In Jablonsky, 377 N.W.2d at 564, [the North Dakota Supreme Court] added that “an element of injustice, inequity or fundamental unfairness must be present before a court may properly pierce the corporate veil.” 1415 [¶ 21]
In Intercept Corp., 2007 ND 180, ¶ 15, 741 N.W.2d 209 (citations omitted), we explained:
The burden of establishing the necessary elements for piercing the corporate veil rests on the party asserting the claim. Resolving the issue is heavily fact-specific and, therefore, is within the sound discretion of the district court. The court’s findings of fact are presumed to be correct and will be reversed on appeal only if they are clearly erroneous.

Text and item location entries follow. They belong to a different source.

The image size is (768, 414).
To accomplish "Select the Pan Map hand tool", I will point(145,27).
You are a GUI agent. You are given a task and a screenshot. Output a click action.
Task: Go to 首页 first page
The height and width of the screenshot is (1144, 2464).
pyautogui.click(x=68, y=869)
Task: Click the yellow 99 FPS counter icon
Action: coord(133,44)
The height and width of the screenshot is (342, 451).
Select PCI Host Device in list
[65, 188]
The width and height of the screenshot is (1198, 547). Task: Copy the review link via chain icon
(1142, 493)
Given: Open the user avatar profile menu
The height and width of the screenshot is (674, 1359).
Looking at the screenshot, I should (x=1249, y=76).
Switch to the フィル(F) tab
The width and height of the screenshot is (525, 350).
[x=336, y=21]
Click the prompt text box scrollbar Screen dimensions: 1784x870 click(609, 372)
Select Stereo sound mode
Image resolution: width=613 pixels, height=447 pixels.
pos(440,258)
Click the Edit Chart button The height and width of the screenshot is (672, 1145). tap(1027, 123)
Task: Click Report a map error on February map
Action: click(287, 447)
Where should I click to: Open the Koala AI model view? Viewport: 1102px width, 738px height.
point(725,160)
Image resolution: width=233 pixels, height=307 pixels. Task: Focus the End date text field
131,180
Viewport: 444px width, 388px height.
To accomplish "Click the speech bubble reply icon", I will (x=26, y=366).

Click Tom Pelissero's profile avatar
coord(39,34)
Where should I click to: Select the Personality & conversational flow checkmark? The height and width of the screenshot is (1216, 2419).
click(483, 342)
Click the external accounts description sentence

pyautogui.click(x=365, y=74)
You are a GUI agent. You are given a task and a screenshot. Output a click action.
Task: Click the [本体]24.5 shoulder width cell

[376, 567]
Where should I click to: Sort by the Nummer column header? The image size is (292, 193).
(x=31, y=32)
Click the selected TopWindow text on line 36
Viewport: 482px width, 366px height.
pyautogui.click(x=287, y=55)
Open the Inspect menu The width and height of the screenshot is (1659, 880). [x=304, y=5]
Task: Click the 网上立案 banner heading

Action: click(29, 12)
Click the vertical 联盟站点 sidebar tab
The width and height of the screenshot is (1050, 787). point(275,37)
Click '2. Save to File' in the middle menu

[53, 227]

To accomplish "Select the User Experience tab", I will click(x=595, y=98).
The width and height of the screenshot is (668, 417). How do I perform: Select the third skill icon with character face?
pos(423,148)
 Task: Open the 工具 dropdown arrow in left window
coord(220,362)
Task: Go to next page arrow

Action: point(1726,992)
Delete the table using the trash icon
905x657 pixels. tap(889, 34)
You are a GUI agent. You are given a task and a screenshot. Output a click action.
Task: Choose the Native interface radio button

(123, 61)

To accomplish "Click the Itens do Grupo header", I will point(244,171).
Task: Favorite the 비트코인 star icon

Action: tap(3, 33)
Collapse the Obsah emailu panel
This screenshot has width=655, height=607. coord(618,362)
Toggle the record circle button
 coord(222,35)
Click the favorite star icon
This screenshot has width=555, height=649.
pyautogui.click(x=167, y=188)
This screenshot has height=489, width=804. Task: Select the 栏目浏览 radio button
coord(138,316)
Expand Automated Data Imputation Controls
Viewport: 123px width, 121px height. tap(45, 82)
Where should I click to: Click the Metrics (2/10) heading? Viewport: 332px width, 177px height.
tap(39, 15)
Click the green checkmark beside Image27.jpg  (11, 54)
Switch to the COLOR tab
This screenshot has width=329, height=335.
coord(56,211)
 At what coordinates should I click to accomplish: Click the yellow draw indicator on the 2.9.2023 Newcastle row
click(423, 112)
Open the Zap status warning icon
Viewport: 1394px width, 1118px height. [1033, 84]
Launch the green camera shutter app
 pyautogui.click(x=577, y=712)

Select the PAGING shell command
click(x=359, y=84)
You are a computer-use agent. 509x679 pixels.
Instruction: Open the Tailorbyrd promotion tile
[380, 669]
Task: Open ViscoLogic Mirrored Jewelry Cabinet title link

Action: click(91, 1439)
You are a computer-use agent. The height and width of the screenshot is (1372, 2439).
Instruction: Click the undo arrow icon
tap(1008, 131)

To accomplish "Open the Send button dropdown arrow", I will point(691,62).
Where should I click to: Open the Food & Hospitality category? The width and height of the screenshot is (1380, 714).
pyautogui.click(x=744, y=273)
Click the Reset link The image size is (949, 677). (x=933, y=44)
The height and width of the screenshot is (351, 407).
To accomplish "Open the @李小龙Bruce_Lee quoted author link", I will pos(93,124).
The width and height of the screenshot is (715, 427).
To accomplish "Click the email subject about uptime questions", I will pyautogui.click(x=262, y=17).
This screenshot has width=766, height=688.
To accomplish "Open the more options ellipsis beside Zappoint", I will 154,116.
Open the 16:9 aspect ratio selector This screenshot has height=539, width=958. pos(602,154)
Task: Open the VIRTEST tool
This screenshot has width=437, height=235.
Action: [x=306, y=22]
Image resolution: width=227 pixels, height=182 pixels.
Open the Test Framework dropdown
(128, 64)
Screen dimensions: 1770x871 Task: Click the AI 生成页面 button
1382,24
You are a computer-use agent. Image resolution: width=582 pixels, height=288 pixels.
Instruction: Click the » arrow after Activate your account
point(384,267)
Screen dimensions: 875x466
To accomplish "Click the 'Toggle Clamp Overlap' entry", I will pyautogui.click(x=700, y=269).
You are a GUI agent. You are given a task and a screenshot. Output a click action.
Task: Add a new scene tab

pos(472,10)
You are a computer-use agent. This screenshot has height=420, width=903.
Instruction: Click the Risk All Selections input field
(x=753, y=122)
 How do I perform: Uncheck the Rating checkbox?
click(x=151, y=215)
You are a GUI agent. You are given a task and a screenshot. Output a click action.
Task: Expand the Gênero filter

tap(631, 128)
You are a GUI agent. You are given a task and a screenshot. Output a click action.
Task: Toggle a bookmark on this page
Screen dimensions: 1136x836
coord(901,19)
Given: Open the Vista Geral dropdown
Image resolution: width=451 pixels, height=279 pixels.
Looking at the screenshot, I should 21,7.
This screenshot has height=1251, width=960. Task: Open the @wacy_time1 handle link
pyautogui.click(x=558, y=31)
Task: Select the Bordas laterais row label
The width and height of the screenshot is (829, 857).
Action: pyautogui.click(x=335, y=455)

Coughlin Const. Co. v. Nu-Tec Indus., Inc., 2008 ND 163, ¶¶ 19-21, 755 N.W.2d 867, 873 (certain citations omitted).
Books have been written about what this actually means, and we cannot do this subject matter justice in such a short blog post. Instead, we’ll try and give our clients and readers practical recommendations. So, here are some low-cost ways to protect against piercing the veil:
Keep Good Books & Records
Meaning, you should keep good accounting books and records. If your books are a mess, you won’t be able to show that your corporation or LLC has been operating legitimately when tested. If you cannot distinguish between personal and corporate assets/expenditures, do not expect that a judge or jury will be able to, either.
Keep Your Minute Book Updated
A minute book is basically a journal of all corporate action. You should file your annual report with the North Dakota Secretary of State on time. Even if you are a single-member limited liability company, you should prepare and sign annual minutes. You should memorialize all material decisions in the minute book.
Do Not Commingle Assets
Use corporate assets only for corporate business. The more you use corporate assets for personal business, the higher the risk you have for veil piercing. Your corporation or LLC should have a separate business account used only for business expenses.
File Taxes Correctly
You likely will have to file a separate tax return for your limited liability company or corporation. Make sure the returns are filed correctly and taxes are paid.
Carry On As An LLC/Corporation
Appearances matter. If you have Bylaws or an Operating Agreement, you should follow the procedures outlined in those documents. Sign as president instead of just your own name. Maintain a space suitable for carrying on the business. Make sure you have enough capital to carry on your business. Have business cards. Network. Hire sufficient staff. Make money.